Неручев, уезжая, настоятельно звал осмотреть его усадьбу, в которой много было старинных редкостей.
В условленный день Аглаида Васильевна, Зина, Корнев и Карташев поехали к нему в коляске четверкой.
Это была очень большая нарядная усадьба в чугунной высокой ограде. Двухэтажный дворец раскинулся посреди двора, и, огибая зеленый круг, дорога заканчивалась у такого подъезда с зеркальными окнами, каким мог бы щегольнуть любой барский дом-особняк в Петербурге. Навстречу высыпал целый штат прислуги: тут были и лакеи в штиблетах, синих фраках с большими металлическими пуговицами с графскими гербами, и лакеи просто в черных фраках, горничные в чепчиках и просто босые девки. Неручев в своей богатой обстановке произвел еще более сильное впечатление дельного барина, умеющего соединить любовь к роскоши с деловитостью, не уступающей даже крестьянской: он говорил, что сам умеет и плуг починить, и плотника поймать на всякой плутне, а что касается хозяйства, то он в курсе всех мелочей и ведет все сам. Корнев даже с удовольствием пожал ему на прощанье руку, совершенно подкупленный главным образом тем, что Неручев постоянно отзывался о крестьянах с симпатией. Вскользь даже как-то выяснилось, что Неручев им уступает все за полцены.

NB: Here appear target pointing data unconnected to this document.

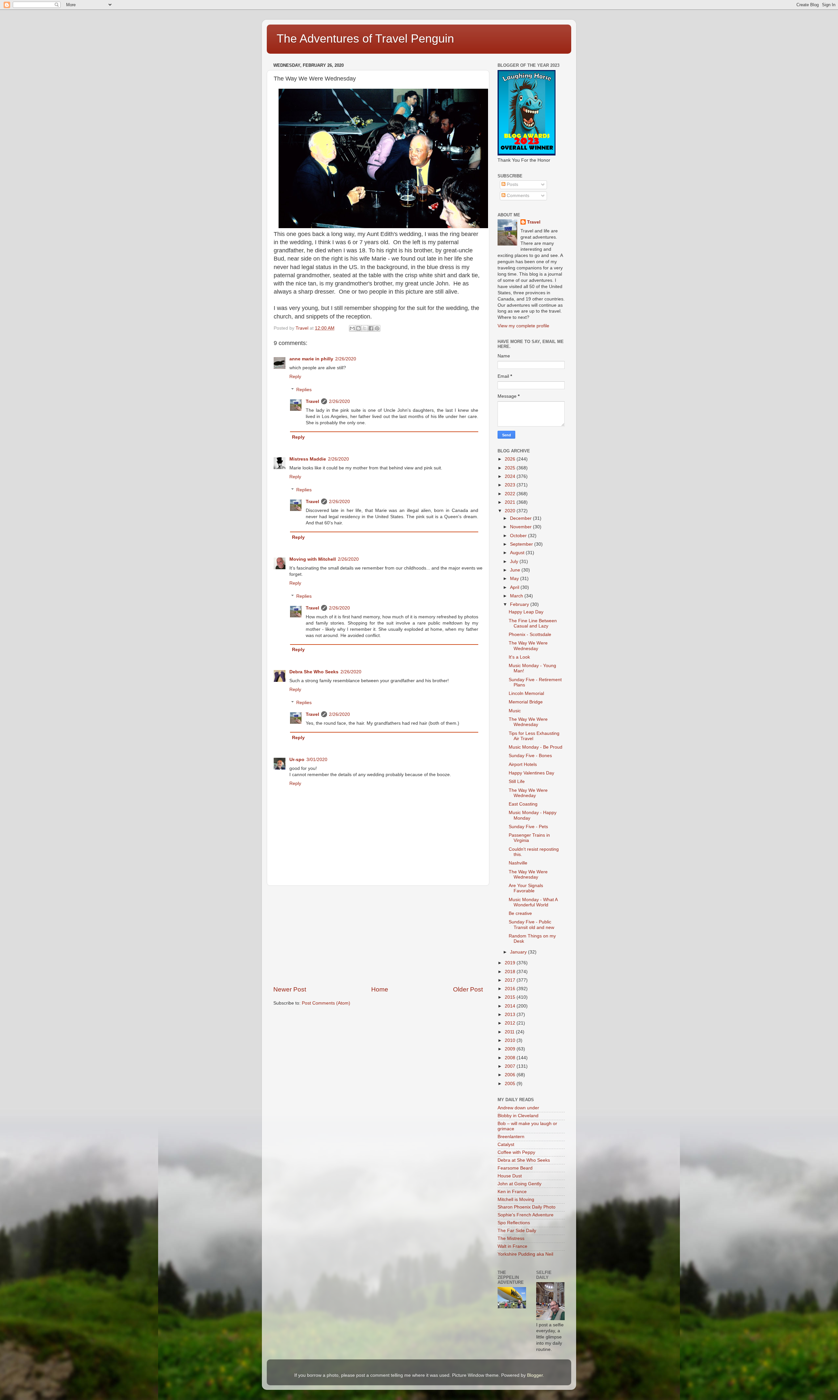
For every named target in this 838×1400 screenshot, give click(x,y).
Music (515, 710)
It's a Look (519, 657)
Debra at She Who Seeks (524, 1160)
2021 (511, 502)
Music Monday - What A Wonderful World (533, 902)
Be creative (520, 913)
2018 (511, 971)
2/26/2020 (345, 358)
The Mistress (511, 1238)
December (521, 518)
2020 (511, 510)
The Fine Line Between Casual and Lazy (533, 623)
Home (379, 989)
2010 (511, 1040)
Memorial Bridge (526, 702)
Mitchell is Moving (516, 1199)
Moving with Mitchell (312, 559)
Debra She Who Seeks (313, 671)
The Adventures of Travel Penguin (365, 38)
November (521, 526)
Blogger (535, 1375)
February (520, 604)
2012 (511, 1023)
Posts (511, 184)
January (519, 952)
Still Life (517, 781)
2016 (511, 988)
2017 (511, 980)
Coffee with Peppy (516, 1152)
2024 (511, 476)
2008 (511, 1057)
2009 (511, 1048)
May (515, 578)
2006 (511, 1074)
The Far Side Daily (517, 1230)
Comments (517, 195)
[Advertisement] (378, 935)
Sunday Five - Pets (528, 826)
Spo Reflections (514, 1222)
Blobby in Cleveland (518, 1115)
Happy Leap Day (526, 611)
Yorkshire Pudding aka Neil (525, 1254)
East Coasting (523, 804)
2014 (511, 1006)
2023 (511, 484)
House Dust (510, 1175)
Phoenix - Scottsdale (530, 634)
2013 (511, 1014)
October (519, 535)
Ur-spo (296, 759)
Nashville (518, 863)
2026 (511, 459)
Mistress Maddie (307, 459)
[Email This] (352, 328)
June (515, 570)
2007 (511, 1066)
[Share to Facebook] (371, 328)
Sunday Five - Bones (530, 755)
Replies (304, 389)
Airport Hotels (523, 764)
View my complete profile (523, 325)
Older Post (468, 989)
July (514, 561)
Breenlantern (511, 1136)
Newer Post (289, 989)
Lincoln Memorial (526, 693)
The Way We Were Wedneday (528, 793)
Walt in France (512, 1246)
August (518, 552)
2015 (511, 997)
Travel (312, 401)
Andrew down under (518, 1107)
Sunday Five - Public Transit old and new (531, 924)
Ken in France (512, 1191)
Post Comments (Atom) (326, 1003)
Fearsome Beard (515, 1168)
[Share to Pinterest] (377, 328)
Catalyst (506, 1144)
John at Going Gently (519, 1183)
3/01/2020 (316, 759)
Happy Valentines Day (531, 773)
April (515, 587)
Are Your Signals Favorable (526, 888)
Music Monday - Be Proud (535, 747)
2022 (511, 493)
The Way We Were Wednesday (528, 646)
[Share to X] (364, 328)
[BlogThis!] (358, 328)
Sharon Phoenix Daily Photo (527, 1207)
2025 (511, 467)
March (517, 595)
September (522, 544)
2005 (511, 1083)
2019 (511, 962)
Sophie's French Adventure (526, 1214)
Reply (295, 376)
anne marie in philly (311, 358)
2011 (510, 1031)
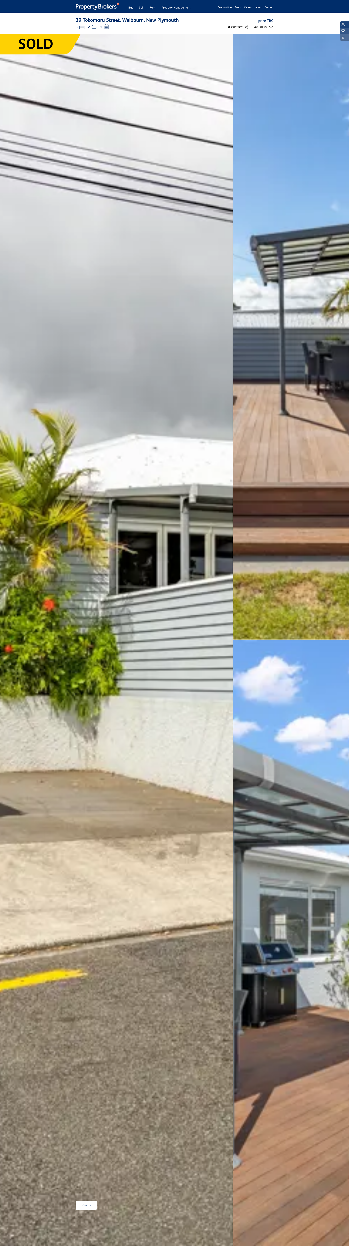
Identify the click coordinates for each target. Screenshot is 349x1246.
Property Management (176, 7)
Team (238, 7)
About (258, 7)
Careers (248, 7)
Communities (225, 7)
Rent (152, 7)
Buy (130, 7)
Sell (141, 7)
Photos (86, 1205)
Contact (269, 7)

– У вас тоже так? – спросил Корнев, когда они возвращались домой.
– Я не знаю, – ответил Карташев.
– Но отчего же он разоряется?
– Неурожаи… Но в этом году он совершенно поправил свои дела, – ответила Аглаида Васильевна.
– Он ничего… красивый, – сказал Корнев и покосился на Зину. Аглаида Васильевна сделала суровое лицо и молча, строго смотрела в поле. Корнев сконфуженно замолчал. Зина едва приметно улыбнулась и загадочно смотрела куда-то вдаль.
Корнев грыз ногти, посматривая мельком на Зину, старался уяснить, нравится ли ей Неручев, и представлял ее в роли madame Неручевой. Он с любопытством искал в ее лице, глазах чего-нибудь такого, что помогло бы ему разобраться. Зина знала, о чем думает Корнев, ее разбирал смех, и она, в свою очередь, также его наблюдала, но не подавала и виду.